Work instructions >> Below are lines of data; restate word for word those running from the line containing "Click the Annette" to the line containing "Show hidden system", inclusive, and no others.

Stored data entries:
-=-=-

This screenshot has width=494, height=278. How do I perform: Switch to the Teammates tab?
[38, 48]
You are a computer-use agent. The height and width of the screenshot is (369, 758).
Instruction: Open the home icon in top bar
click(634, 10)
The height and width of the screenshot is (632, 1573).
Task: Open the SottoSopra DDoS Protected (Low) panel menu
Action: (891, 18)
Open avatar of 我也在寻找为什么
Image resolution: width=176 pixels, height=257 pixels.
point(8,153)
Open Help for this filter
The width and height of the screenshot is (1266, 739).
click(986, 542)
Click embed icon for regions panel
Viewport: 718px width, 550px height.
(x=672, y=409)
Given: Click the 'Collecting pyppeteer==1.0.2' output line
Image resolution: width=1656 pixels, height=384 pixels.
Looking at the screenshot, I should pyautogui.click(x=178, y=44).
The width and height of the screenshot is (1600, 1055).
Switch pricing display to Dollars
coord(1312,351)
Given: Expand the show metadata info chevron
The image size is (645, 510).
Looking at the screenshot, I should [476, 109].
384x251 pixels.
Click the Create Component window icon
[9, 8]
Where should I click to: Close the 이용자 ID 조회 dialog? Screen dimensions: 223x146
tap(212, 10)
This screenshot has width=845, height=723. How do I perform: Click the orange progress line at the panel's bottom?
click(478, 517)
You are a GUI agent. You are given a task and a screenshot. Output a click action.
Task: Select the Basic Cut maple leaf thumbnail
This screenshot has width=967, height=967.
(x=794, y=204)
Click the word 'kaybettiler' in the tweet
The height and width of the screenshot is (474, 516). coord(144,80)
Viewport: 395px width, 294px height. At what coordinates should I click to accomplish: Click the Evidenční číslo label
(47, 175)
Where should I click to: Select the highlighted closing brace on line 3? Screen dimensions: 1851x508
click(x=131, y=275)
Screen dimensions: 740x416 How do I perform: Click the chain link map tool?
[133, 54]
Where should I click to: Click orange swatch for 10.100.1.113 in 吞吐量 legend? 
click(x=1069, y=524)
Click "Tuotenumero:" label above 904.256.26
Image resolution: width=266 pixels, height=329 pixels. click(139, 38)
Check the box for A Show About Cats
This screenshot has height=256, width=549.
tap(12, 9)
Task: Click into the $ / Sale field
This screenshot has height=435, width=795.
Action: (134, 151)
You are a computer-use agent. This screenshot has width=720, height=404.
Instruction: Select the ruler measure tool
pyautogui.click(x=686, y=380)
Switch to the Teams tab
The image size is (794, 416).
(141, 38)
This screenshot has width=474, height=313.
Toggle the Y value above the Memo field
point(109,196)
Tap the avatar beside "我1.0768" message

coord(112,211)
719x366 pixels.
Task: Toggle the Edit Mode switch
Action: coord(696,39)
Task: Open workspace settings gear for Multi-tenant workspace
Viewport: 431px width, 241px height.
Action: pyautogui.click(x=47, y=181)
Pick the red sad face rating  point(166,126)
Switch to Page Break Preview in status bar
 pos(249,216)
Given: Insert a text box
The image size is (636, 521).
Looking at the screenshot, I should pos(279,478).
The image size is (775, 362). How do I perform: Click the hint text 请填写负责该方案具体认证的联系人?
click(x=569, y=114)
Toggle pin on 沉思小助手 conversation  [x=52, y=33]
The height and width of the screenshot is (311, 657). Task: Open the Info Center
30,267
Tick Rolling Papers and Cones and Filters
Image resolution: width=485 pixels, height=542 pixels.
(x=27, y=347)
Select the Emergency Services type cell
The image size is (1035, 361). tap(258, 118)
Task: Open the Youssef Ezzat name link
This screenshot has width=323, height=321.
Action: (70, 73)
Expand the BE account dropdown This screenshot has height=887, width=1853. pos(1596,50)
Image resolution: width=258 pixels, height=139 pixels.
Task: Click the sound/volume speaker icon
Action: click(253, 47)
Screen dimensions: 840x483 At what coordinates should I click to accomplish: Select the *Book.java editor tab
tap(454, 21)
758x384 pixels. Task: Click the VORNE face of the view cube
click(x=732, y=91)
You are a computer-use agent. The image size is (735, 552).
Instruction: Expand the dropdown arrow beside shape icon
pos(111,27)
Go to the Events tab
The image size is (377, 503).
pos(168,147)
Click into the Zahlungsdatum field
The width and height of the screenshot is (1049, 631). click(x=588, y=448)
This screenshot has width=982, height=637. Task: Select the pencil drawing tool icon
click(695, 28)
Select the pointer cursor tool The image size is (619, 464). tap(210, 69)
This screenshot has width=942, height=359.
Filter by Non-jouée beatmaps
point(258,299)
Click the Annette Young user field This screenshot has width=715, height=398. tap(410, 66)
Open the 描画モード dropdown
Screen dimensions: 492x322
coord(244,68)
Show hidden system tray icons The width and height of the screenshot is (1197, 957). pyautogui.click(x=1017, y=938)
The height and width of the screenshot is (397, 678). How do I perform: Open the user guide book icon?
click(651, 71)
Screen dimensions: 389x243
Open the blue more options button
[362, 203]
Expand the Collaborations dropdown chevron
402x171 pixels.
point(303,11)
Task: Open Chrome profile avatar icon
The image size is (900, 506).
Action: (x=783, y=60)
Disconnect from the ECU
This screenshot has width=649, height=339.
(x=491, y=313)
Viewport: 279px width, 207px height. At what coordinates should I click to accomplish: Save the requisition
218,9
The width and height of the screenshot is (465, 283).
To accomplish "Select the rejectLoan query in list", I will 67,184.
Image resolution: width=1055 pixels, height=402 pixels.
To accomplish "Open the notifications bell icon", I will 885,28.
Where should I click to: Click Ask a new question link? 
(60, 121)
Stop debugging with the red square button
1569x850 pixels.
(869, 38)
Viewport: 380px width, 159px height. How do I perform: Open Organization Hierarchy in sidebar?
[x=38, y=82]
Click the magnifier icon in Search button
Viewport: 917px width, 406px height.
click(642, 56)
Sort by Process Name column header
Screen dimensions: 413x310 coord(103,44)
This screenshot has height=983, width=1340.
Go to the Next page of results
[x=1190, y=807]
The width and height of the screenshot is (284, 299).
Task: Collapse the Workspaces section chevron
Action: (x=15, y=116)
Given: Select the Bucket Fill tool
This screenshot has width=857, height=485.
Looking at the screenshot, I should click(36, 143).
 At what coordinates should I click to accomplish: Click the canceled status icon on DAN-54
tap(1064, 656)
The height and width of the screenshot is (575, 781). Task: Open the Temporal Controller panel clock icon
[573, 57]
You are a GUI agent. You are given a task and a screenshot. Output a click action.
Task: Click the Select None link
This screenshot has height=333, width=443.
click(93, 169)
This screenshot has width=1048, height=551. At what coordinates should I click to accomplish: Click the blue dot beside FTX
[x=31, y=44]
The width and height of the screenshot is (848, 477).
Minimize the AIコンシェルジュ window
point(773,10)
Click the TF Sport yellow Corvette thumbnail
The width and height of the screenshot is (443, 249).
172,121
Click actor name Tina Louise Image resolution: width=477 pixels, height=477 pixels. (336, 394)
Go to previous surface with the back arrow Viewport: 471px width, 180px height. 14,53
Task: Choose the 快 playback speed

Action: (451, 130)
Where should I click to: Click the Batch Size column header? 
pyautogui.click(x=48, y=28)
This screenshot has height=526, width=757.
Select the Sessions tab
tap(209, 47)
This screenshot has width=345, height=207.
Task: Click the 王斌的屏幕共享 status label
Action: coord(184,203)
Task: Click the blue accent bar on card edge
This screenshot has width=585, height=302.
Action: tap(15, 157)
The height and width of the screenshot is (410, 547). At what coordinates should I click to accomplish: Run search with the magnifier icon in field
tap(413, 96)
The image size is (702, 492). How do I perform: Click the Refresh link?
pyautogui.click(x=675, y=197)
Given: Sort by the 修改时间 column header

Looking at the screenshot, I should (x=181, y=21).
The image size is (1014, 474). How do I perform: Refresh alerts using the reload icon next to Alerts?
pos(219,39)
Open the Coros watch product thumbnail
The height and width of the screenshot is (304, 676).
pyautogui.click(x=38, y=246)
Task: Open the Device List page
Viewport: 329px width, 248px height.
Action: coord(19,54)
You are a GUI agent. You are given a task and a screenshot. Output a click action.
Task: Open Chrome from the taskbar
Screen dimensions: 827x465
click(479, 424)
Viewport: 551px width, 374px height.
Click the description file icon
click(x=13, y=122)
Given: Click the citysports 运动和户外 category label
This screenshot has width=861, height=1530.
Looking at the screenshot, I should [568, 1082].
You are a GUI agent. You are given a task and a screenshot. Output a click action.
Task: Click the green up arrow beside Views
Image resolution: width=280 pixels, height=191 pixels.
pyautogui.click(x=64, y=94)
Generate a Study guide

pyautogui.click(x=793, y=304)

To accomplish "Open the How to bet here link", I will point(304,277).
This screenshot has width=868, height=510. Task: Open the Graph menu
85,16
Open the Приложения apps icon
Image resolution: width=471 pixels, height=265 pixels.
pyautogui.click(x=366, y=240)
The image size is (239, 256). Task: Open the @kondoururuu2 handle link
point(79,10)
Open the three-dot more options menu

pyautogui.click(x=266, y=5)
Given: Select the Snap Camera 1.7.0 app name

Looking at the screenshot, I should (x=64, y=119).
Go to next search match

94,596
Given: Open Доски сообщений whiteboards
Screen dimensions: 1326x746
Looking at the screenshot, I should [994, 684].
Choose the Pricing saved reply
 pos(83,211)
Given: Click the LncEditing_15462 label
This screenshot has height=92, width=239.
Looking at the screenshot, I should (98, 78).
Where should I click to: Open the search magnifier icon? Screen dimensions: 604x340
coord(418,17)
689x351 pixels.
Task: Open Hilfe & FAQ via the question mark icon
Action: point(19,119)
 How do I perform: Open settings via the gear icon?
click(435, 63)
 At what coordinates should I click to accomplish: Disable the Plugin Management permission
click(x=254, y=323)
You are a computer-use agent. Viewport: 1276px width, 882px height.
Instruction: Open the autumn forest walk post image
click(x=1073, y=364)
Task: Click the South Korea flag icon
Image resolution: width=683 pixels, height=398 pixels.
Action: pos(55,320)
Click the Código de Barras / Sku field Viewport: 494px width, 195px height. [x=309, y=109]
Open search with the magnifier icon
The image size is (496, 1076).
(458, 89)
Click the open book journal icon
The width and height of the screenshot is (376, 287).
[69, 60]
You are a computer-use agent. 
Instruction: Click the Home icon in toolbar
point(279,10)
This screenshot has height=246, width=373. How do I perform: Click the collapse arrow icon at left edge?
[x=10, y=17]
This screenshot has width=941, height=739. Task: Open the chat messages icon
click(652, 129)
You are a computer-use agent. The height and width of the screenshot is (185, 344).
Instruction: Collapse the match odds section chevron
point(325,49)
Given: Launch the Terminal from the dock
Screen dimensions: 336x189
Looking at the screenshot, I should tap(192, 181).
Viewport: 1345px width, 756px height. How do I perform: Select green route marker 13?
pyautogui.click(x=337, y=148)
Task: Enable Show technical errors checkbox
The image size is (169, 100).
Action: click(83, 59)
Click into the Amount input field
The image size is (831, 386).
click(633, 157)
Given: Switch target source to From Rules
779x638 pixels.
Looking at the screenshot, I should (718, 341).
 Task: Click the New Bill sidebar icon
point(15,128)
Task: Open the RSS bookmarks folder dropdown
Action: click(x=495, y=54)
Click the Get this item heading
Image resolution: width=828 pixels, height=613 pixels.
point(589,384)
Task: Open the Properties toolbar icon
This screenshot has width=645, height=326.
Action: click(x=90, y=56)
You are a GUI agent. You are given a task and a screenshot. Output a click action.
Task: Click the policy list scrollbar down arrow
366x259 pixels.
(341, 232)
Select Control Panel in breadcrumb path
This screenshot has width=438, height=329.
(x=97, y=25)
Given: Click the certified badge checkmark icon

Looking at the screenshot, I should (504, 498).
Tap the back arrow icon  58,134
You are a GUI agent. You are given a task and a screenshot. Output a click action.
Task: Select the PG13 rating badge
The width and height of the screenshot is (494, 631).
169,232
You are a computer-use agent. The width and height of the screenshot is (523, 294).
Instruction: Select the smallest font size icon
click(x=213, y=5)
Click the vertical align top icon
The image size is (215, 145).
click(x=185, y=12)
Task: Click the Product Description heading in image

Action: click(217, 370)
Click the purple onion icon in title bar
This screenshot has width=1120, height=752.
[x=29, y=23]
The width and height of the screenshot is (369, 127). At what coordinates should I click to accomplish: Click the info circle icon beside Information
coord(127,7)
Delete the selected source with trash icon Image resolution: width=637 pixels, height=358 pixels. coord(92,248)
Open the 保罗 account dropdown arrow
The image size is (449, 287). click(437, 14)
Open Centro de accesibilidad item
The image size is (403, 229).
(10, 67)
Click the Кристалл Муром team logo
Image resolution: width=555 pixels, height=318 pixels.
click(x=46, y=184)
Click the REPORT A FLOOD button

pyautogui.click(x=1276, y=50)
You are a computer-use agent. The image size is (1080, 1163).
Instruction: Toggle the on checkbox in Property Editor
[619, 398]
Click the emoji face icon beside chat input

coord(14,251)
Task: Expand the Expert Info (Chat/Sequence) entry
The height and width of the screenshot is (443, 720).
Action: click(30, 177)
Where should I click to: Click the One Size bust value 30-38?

-=-=-

Output of the exercise >>
Click the Annette Young user field This screenshot has width=715, height=398. tap(410, 66)
Open the 描画モード dropdown
Screen dimensions: 492x322
coord(244,68)
Show hidden system tray icons The width and height of the screenshot is (1197, 957). pyautogui.click(x=1017, y=938)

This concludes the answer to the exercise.